Cómo podéis creer vosotros, que
aceptáis gloria unos de otros, y no buscáis la gloria que viene del único Dios? (Jn 5,42-44).
* Poner condiciones al plan salvador de
Dios. Los judíos rechazaron la propuesta de Jesús de un mesías siervo, pues
preferían un hijo de David triunfalista:
Como dice Pablo, Testifico en su favor que tienen celo de Dios, pero no
conforme a un pleno conocimiento. Pues
desconociendo la justicia de Dios y empeñándose en establecer la suya propia,
no se sometieron a la justicia de Dios (Rom 10,2-3).
* Concebir la salvación como una compra
entre iguales, a base del propio esfuerzo, y no como un regalo de Dios. Esto se
manifiesta de diversas formas, como el legalismo, que cree que se puede
comprar la salvación a base de cumplir materialmente la letra de las normas, descuidando su espíritu (Mc 2,23-3,5); la rutina en las prácticas
con etiqueta religiosa (Mc 2,18-22). Leyes y prácticas deben ser expresión del
amor a Dios y a los hermanos, no medios para comprar la salvación y quedarse
“tranquilos” y autosatisfechos de que la compra va por buen camino. Ambas
prácticas dan lugar al puritanismo del que se siente tranquilo y sin
pecado, excluyéndose así de la salvación de Jesús, pues no tienen necesidad
de médico los sanos, sino los enfermos; no vine a llamar justos sino
pecadores (Mc 2,17). Igualmente se manifiesta en el dogmatismo doctrinal
y moral del que se cree en pleno conocimiento y posesión de los planes de
Dios. ¡Muchos judíos rechazaron a Jesús en nombre de Dios! (Mc 2,1-12; Jn
16,2). Dios se ha revelado y nos ha dado a conocer su verdad, pero todavía
conocemos parcialmente (1 Cor 13,8-12). La teología tiene que ser radicalmente
humilde y debe ayudar a aceptar los caminos de Dios, que frecuentemente tienen
aspecto necio y débil, pero que son sabiduría y poder de Dios (cf 1 Cor
1,17-24).
La conversión es un proceso permanente
en la vida cristiana y capacita para acoger las constantes venidas de Jesús.
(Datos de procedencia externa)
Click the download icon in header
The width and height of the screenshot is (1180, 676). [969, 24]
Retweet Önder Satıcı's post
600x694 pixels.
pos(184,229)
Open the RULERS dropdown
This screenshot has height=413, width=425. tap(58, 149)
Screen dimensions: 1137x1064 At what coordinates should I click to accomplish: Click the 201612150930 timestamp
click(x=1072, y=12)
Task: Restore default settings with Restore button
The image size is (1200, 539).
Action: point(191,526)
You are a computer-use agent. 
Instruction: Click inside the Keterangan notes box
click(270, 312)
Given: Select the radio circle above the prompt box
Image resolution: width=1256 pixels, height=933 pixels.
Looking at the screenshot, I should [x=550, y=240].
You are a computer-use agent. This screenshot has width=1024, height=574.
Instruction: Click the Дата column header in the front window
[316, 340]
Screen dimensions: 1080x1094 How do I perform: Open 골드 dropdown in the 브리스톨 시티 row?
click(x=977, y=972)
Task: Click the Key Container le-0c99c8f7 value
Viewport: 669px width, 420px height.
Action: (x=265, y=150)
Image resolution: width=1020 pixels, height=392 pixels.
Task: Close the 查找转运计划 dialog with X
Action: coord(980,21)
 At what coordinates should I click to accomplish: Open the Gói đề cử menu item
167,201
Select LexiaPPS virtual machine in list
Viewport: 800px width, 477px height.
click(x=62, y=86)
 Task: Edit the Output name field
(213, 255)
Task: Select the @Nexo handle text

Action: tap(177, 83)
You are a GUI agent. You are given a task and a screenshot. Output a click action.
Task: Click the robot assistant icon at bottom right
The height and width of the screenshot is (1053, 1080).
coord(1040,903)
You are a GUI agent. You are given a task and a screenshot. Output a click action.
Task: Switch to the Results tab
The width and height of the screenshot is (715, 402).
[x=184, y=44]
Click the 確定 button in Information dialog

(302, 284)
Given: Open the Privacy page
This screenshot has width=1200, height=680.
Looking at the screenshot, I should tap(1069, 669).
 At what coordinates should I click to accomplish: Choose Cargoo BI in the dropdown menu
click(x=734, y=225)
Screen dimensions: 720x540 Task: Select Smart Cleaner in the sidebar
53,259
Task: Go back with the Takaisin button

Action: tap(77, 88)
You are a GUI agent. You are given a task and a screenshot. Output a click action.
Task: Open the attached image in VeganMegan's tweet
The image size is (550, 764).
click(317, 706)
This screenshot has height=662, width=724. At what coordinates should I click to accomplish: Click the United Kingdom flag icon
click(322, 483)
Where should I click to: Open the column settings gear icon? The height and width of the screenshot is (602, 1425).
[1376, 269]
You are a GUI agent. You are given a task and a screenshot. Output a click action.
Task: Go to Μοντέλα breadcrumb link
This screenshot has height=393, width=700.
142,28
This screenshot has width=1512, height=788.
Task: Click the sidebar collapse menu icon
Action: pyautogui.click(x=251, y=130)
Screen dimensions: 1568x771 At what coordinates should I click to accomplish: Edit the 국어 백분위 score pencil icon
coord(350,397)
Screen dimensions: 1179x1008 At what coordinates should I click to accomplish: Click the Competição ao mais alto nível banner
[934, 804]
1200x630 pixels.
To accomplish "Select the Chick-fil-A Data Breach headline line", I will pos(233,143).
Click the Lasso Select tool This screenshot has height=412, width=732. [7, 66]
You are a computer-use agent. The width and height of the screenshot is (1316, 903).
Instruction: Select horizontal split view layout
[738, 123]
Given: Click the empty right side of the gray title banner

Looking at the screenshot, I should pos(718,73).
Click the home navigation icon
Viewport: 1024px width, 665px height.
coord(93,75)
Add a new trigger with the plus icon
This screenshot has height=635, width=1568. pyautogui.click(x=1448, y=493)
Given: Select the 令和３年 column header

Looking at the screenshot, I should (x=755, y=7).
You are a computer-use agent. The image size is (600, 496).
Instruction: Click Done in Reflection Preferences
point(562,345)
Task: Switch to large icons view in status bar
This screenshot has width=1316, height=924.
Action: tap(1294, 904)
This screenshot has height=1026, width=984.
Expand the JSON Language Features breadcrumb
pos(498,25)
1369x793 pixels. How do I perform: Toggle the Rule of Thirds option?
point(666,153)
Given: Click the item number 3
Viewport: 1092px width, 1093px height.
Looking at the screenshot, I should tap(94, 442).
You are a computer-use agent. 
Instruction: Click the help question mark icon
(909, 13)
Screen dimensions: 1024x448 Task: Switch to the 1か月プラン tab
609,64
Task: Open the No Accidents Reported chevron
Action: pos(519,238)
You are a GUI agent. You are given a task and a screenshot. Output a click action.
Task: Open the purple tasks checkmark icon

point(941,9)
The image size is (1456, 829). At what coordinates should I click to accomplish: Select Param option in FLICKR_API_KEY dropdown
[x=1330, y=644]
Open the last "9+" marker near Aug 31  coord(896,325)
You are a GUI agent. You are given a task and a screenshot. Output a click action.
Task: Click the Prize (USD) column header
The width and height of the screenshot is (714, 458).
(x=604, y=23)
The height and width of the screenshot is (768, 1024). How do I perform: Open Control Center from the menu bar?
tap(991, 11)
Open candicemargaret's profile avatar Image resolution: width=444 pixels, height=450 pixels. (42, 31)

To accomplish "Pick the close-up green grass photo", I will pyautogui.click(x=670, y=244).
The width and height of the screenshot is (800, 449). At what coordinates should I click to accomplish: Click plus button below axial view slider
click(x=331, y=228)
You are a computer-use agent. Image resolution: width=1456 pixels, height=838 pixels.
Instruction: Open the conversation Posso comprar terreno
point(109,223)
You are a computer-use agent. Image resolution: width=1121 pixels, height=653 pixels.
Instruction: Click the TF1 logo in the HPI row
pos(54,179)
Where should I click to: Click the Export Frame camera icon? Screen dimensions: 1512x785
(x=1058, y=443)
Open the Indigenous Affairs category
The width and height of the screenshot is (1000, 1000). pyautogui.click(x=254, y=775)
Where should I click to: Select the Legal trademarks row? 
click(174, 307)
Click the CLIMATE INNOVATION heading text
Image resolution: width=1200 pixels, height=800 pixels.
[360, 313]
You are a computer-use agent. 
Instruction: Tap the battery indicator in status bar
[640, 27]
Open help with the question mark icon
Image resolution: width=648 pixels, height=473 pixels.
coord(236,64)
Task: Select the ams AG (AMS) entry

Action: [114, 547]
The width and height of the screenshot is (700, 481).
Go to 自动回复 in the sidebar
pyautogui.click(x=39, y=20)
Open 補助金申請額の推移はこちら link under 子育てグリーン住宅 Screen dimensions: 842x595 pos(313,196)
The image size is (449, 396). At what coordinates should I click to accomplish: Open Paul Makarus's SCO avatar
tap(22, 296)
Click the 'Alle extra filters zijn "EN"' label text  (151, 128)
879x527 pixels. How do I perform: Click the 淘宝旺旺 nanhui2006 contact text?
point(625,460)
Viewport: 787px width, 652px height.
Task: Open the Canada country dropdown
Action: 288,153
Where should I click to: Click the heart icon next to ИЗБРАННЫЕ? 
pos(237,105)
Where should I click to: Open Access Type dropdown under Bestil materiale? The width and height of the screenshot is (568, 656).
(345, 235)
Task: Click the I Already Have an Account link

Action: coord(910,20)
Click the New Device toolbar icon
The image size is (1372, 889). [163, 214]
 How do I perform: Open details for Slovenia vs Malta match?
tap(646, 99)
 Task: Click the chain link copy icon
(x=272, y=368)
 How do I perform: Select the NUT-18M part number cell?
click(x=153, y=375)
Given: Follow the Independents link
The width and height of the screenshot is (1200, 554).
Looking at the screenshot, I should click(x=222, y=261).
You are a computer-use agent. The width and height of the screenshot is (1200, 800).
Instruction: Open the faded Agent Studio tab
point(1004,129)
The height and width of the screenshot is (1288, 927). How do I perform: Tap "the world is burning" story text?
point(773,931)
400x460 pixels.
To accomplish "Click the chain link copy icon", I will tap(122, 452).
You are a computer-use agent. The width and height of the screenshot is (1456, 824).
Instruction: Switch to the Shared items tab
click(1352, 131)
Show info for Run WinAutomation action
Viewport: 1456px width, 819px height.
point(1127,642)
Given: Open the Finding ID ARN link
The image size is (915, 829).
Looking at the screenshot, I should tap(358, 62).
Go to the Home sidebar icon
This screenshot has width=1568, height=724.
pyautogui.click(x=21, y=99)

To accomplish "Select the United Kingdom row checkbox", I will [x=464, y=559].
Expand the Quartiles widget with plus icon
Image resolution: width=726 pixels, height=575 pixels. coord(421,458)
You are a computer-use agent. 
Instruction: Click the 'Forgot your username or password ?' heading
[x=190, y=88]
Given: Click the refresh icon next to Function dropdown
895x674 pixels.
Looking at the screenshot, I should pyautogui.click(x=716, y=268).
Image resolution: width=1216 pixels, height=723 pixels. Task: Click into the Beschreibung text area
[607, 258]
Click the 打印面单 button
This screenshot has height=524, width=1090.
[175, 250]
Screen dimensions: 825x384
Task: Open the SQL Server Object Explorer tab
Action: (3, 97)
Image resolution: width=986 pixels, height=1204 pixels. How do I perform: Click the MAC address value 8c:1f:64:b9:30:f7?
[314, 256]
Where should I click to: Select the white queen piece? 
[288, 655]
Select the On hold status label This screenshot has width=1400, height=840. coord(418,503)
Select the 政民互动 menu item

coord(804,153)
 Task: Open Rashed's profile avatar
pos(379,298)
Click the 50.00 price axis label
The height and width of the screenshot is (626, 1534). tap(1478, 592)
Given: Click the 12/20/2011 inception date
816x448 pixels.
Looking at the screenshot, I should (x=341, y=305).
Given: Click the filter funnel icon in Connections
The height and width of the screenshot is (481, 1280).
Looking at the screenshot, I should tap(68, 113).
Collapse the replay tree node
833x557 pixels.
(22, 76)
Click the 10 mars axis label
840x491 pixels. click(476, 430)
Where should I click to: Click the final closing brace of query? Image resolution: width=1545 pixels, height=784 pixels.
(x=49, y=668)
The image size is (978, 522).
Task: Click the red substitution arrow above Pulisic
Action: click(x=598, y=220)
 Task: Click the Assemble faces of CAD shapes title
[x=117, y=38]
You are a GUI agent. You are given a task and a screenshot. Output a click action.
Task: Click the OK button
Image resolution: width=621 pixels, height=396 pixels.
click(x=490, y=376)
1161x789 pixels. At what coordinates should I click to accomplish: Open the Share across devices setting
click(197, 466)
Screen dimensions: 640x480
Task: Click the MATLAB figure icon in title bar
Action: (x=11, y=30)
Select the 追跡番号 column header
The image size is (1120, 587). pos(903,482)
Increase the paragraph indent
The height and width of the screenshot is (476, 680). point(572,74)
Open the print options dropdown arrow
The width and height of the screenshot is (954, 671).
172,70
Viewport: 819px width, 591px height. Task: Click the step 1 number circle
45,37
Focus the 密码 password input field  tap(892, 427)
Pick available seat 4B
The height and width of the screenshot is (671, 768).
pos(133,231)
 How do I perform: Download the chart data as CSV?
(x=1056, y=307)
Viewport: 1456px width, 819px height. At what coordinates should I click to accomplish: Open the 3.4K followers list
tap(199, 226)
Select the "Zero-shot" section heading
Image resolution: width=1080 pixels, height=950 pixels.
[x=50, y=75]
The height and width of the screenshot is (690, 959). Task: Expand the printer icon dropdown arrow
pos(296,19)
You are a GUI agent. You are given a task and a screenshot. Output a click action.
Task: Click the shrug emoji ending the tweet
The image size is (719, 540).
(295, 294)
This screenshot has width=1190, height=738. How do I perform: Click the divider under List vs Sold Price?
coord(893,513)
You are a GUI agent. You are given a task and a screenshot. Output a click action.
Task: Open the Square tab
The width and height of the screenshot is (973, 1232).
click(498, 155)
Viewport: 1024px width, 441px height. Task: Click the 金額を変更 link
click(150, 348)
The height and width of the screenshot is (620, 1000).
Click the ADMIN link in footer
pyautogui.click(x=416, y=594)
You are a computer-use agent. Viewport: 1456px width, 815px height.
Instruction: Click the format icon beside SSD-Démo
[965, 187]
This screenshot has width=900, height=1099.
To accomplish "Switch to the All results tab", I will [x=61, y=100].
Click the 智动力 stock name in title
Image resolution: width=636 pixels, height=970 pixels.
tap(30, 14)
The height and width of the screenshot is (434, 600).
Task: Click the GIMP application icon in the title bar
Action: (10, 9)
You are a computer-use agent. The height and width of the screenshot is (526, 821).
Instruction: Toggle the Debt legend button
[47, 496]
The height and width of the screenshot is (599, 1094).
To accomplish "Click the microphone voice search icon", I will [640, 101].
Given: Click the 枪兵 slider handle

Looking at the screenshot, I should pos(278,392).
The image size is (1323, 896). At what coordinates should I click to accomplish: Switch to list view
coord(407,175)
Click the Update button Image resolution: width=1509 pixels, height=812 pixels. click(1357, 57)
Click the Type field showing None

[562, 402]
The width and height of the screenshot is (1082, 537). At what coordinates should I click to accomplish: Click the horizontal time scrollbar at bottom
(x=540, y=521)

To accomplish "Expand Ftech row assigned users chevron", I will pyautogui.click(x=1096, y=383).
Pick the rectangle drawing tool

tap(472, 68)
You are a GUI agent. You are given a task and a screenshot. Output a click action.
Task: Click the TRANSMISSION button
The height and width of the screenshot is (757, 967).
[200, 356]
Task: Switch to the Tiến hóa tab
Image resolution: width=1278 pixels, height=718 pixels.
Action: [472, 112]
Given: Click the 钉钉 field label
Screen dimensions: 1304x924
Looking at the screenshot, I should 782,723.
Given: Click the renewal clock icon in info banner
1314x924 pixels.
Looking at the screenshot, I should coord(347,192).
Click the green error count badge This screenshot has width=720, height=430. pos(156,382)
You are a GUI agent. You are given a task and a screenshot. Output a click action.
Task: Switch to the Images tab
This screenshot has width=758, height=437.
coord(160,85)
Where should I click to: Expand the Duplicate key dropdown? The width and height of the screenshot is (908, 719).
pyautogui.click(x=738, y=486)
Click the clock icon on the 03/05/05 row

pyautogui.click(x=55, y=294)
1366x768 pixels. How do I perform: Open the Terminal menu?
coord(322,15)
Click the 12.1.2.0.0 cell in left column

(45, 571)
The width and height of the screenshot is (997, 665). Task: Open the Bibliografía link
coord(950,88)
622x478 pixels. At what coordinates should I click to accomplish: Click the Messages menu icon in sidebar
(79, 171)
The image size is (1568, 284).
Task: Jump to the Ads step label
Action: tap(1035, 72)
Por eso es también fundamental para celebrar la Eucaristía, que es presencia
del Salvador, que se vuelca en los que desean y esperan su salvación. Jesús
quiso ofrecer un primer anuncio de ella
cuando comía con los pecadores. En la Eucaristía Jesús comparte su sacrificio
con sus amigos, que se reconocen pecadores perdonados.